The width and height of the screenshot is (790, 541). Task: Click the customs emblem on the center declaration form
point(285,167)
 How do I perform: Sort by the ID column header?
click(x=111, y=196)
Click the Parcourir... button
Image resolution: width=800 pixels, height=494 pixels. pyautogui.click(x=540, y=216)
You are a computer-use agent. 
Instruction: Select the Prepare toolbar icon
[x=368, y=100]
^^^^
◆ Oefendoel
Neem alle bovenstaande records letterlijk en volledig over.

◆ Antwoord op opdracht
The width and height of the screenshot is (790, 541). Task: Click the customs emblem on the center declaration form
point(285,167)
 How do I perform: Sort by the ID column header?
click(x=111, y=196)
Click the Parcourir... button
Image resolution: width=800 pixels, height=494 pixels. pyautogui.click(x=540, y=216)
You are a computer-use agent. 
Instruction: Select the Prepare toolbar icon
[x=368, y=100]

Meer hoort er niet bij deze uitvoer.